To our great surprise, we found no difference between the effects those two breads had on the various end points that we measured. This does not mean that bread consumption had no effect - but that this effect was generally similar for its two types. In fact, when we analyzed our data when pooling together the two bread types (i.e., testing whether bread of any type had an effect), we found that just one week of bread consumption resulted in statistically significant changes to multiple clinical parameters - on the one hand, we saw a reduction in essential minerals in the blood (calcium, magnesium, iron) and an increase in LDH (marker of tissue damage); on the other hand, we saw an improvement in markers of liver and kidney function, inflammation markers and cholesterol levels.

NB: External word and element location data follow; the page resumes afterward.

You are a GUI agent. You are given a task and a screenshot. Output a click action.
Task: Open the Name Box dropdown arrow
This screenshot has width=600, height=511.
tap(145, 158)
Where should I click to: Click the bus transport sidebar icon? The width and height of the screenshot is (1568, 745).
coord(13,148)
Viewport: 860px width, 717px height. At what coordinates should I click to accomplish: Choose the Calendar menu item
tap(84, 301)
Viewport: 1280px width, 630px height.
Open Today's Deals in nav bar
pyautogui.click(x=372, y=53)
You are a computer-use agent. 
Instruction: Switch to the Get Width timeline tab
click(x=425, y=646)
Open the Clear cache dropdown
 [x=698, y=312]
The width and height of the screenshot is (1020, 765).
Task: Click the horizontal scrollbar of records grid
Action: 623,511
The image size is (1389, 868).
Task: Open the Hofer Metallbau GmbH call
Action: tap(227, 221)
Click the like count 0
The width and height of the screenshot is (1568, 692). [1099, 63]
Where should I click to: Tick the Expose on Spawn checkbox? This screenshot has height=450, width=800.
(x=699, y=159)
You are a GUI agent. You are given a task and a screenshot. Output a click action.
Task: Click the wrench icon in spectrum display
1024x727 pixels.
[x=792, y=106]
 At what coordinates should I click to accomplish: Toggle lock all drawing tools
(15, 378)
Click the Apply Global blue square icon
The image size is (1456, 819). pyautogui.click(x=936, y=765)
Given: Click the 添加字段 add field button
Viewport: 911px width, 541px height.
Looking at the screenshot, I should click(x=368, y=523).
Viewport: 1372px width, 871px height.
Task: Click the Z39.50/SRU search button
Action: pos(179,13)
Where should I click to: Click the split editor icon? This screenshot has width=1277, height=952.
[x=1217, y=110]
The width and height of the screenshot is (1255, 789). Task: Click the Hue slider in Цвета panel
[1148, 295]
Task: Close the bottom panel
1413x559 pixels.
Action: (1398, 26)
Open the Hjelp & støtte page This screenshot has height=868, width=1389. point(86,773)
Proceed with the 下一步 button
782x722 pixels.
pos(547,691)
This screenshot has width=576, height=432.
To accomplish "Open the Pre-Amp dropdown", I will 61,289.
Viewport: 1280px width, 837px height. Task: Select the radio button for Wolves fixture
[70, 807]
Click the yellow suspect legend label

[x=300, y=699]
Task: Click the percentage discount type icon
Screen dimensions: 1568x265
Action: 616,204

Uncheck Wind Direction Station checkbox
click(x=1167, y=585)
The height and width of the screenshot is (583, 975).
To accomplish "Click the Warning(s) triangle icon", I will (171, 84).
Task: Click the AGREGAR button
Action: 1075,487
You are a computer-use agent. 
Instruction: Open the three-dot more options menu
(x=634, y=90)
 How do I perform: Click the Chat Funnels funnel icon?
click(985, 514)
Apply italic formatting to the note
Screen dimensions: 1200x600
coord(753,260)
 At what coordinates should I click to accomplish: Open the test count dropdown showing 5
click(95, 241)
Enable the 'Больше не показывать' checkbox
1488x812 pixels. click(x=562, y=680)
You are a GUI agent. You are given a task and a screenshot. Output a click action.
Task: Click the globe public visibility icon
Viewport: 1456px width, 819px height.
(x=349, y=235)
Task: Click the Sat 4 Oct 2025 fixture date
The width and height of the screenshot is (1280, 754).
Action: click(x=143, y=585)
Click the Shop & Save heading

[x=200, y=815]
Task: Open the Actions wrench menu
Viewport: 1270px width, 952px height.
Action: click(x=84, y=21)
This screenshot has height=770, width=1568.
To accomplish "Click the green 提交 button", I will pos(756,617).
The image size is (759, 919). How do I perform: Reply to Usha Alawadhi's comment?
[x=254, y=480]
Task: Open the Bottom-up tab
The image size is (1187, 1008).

In terms of the microbiome, we have found only a minimal difference between the effects of the two bread (two microbial taxa that were increased with white bread) - but in general, we saw that the microbiome was very resilient to this intervention. This is surprising as the current paradigm in the field is that a change in nutrition rapidly changes the makeup of the microbiome. We say that this is probably dependent on the kind of change - as we had a nutritional change here which was significant enough to change clinical parameters, which we tend to think of as very stable, and yet had a minimal effect on the microbiome.
At this point, there were two possible explanations to what we saw:
The first is that bread had an effect in our intervention, but it was very similar between those two very distinct types.
The second is that these two distinct types indeed had different effects, but they were different for each subject - and thus cancel out when we look at the entire population.